Universitas Airlangga Official Website

FIKKIA UNAIR Berdayakan Santri Lewat Program Kader Cempaka Cegah Anemia

Potret Septa Indra Puspikawati, SKM M PH., saat menjelaskan materi tentang pentingnya pencegahan anemia pada remaja putri. (Foto: Istimewa)
Potret Septa Indra Puspikawati, SKM M PH., saat menjelaskan materi tentang pentingnya pencegahan anemia pada remaja putri. (Foto: Istimewa)

UNAIR NEWS – Fakultas Ilmu Kesehatan, Kedokteran, dan Ilmu Alam (FIKKIA) Universitas Airlangga (UNAIR) menyelenggarakan kegiatan pengabdian masyarakat bertajuk Kader Cempaka: Cermat Pantau Kondisi Anemia. Kegiatan ini dilaksanakan di Pondok Pesantren Miftahul Ulum, Desa Bengkak, Kecamatan Wongsorejo, Kabupaten Banyuwangi, pada Sabtu (25/10/2025).

Acara tersebut diikuti antusias oleh para remaja putri dan pengasuh pondok pesantren.
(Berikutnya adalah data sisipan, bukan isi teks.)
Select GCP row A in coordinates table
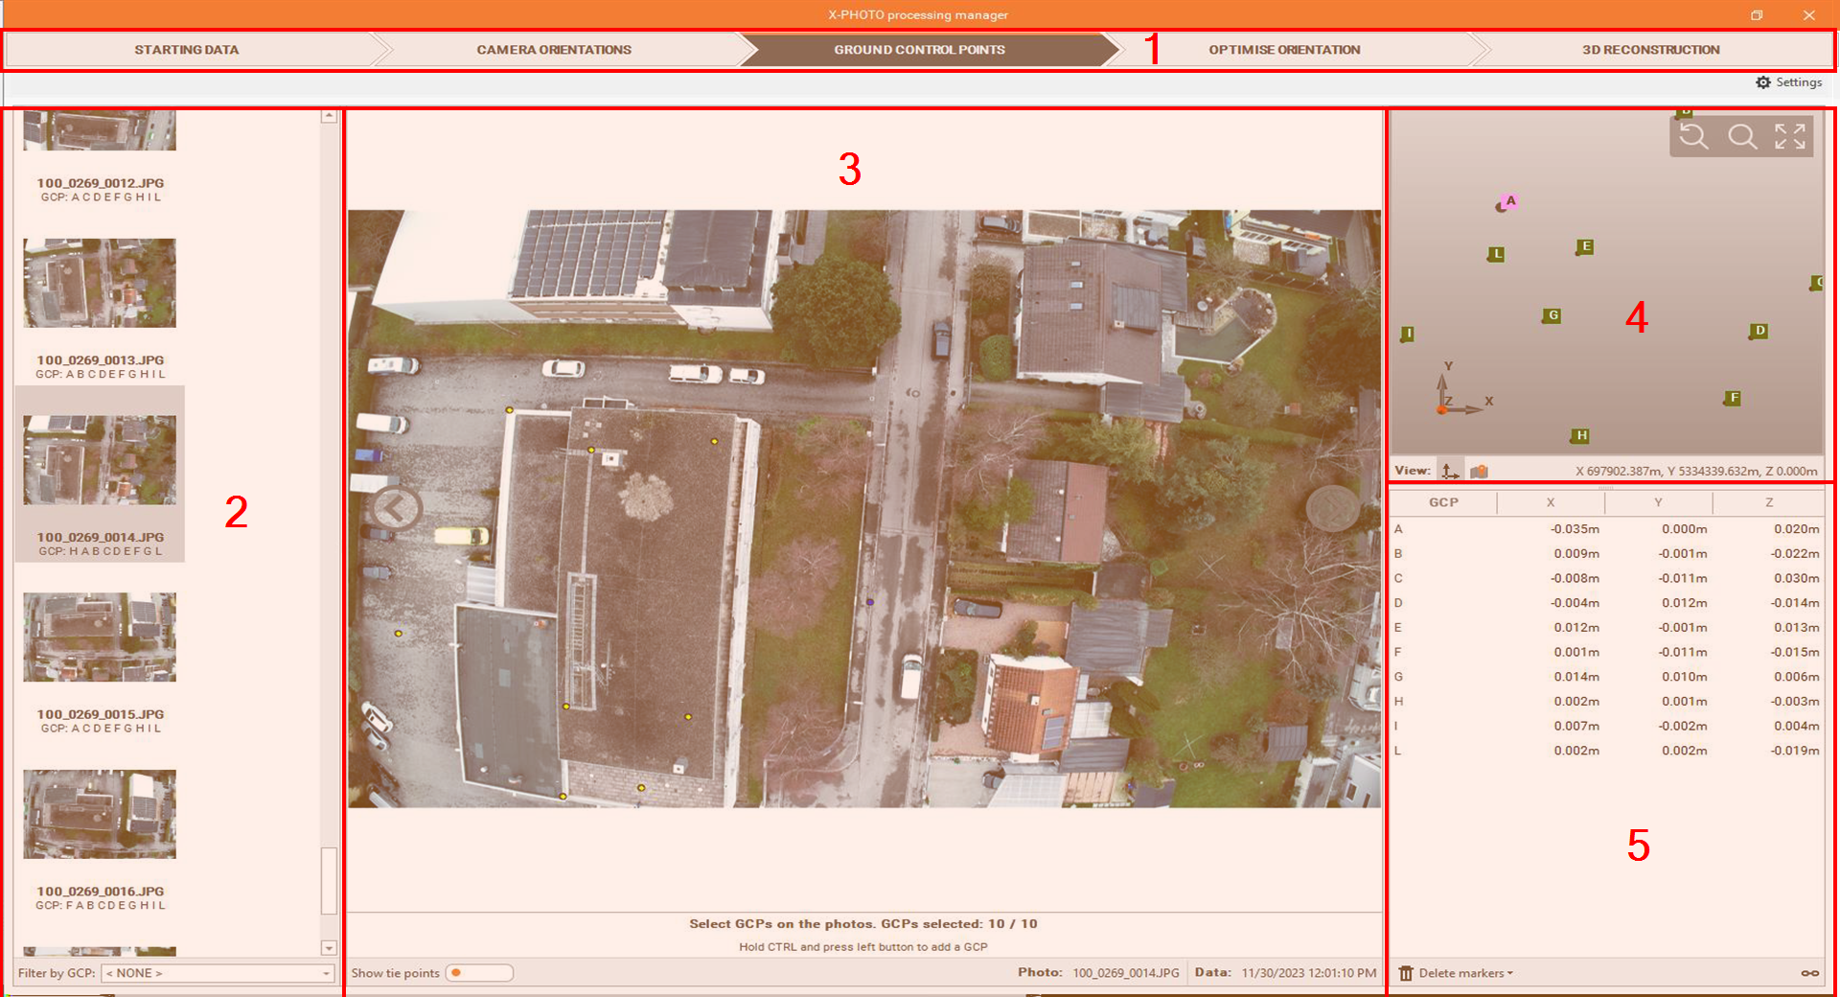The image size is (1840, 997). [x=1606, y=529]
Tujuan utama kegiatan ini adalah meningkatkan pemahaman tentang pencegahan anemia serta memberdayakan Kader Cempaka sebagai agen perubahan dalam menjaga kesehatan remaja putri di lingkungan pesantren.
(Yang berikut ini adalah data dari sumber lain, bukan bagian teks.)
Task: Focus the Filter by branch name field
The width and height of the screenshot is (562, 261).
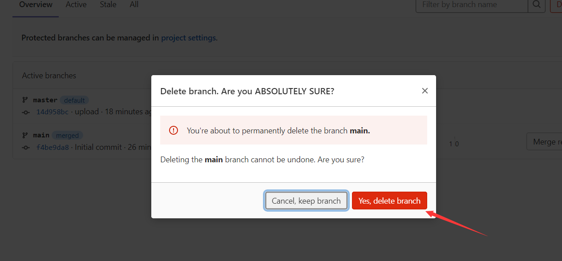Action: pos(472,5)
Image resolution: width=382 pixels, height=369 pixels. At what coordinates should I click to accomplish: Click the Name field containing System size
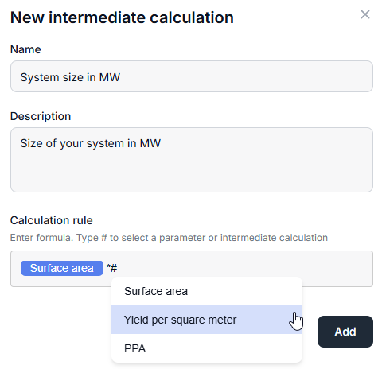(x=192, y=76)
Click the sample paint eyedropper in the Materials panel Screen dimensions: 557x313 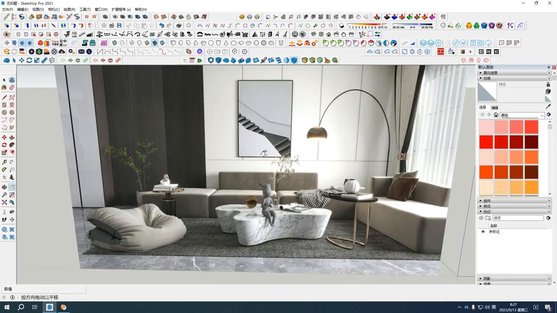pyautogui.click(x=547, y=107)
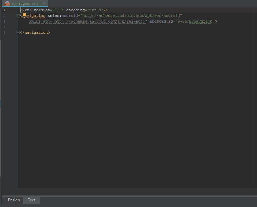This screenshot has height=207, width=257.
Task: Collapse the navigation tag fold marker on line 2
Action: (18, 16)
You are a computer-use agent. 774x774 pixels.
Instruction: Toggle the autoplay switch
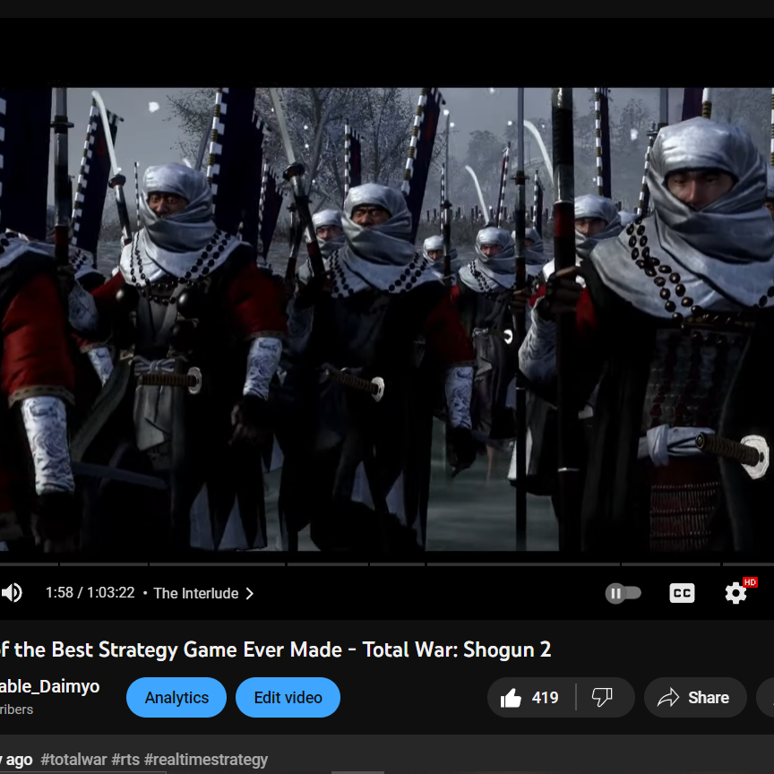pyautogui.click(x=623, y=593)
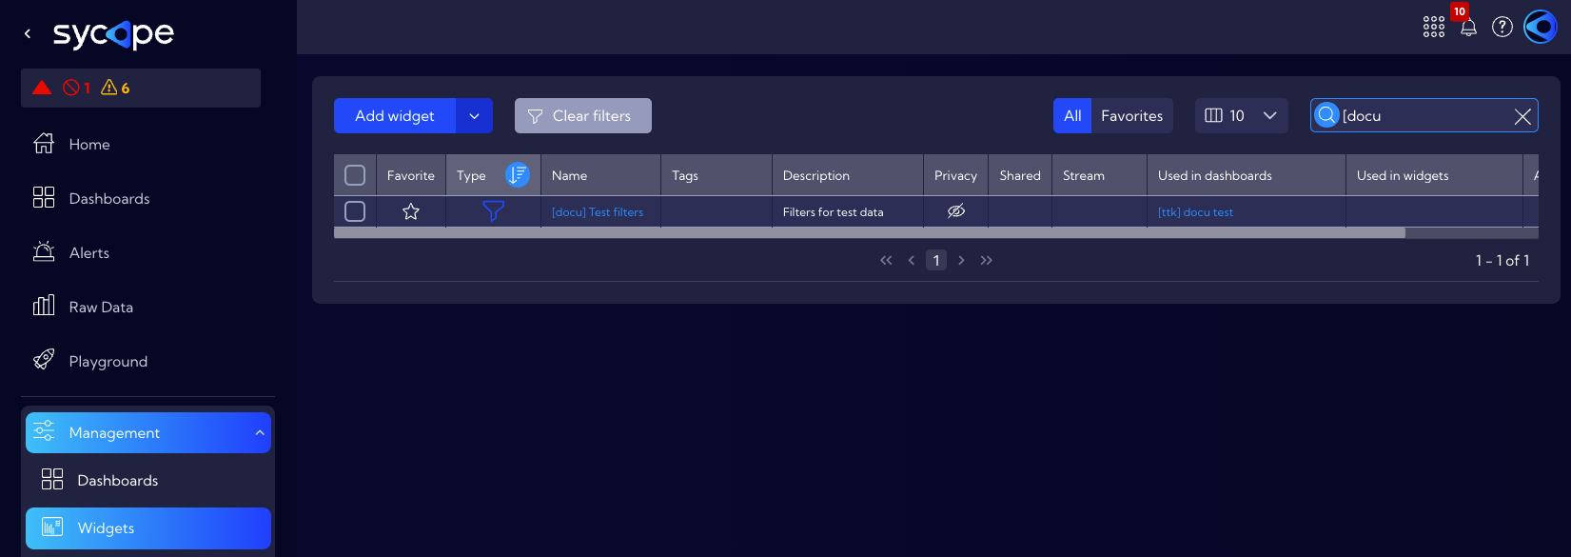The width and height of the screenshot is (1571, 557).
Task: Open the apps grid icon
Action: pyautogui.click(x=1434, y=27)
Ketua pelaksana, Septa Indra Puspikawati S KM MPH menjelaskan bahwa kegiatan ini bertujuan membangun kedisiplinan remaja putri agar lebih peduli terhadap kesehatan diri. “Kami ingin menanamkan kebiasaan baik sejak dini agar para santri terbiasa menjaga pola makan, hidup sehat, dan rutin mengonsumsi tablet tambah darah,” ujarnya.


Pada sesi pertama, perwakilan dari Puskesmas Wongsorejo, Yosi Rizky Rinda Purnama, S Keb memberikan sosialisasi mengenai penyebab dan dampak anemia. Ia menekankan pentingnya mengonsumsi tablet tambah darah (TTD) secara rutin agar terhindar dari anemia. 
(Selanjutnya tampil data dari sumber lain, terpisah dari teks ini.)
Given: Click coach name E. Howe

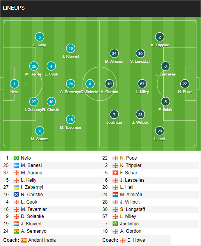Looking at the screenshot, I should 136,240.
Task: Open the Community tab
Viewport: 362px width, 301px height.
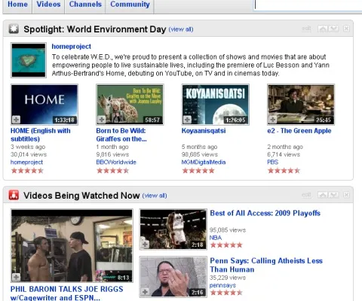Action: 130,5
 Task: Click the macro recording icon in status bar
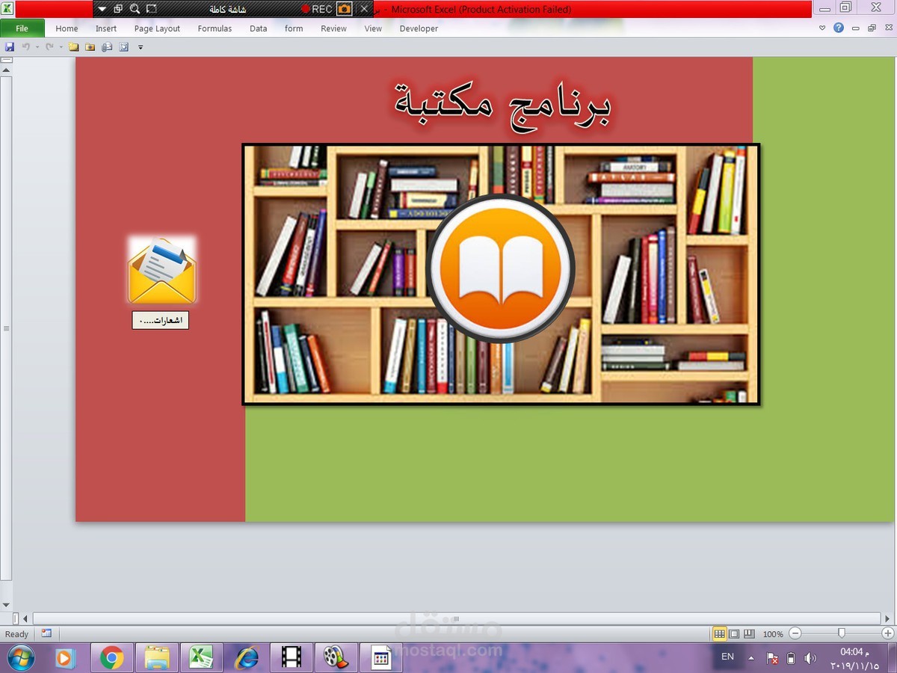46,633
“Anemia dapat mengganggu konsentrasi dan produktivitas sehari-hari, sehingga mencegahnya berarti menjaga semangat belajar dan aktivitas santri tetap optimal,” ungkap Yosi.

Kemudian, Faradiva Husna menjelaskan bahwa kader ini memiliki peran penting dalam memantau kebiasaan remaja putri agar rutin mengonsumsi TTD. Para kader juga diajarkan untuk mencatat kebiasaan tersebut melalui diary anemia. Faradiva turut melakukan simulasi langsung tentang cara pengisian diary agar para peserta lebih memahami peran dan tanggung jawab mereka.

Sementara itu, sesi terakhir disampaikan oleh Disny Prajnawita, S KM MPH, yang menitikberatkan pada peran para pengasuh santri sebagai pembimbing Kader Cempaka. Disny menjelaskan bahwa pembimbing memiliki peran strategis dalam memantau pelaksanaan program di lingkungan pesantren. “Pembimbing bertugas memastikan para kader menjalankan perannya dengan baik, serta mendorong para siswi agar disiplin minum tablet tambah darah,” jelasnya.

Melalui kegiatan ini, diharapkan Kader Cempaka dapat menjadi garda terdepan dalam mengampanyekan pentingnya pencegahan anemia di kalangan remaja putri, khususnya di lingkungan pesantren. Program ini sekaligus menjadi langkah nyata UNAIR dalam mendukung peningkatan kesehatan remaja menuju generasi yang kuat, cerdas, dan berdaya saing.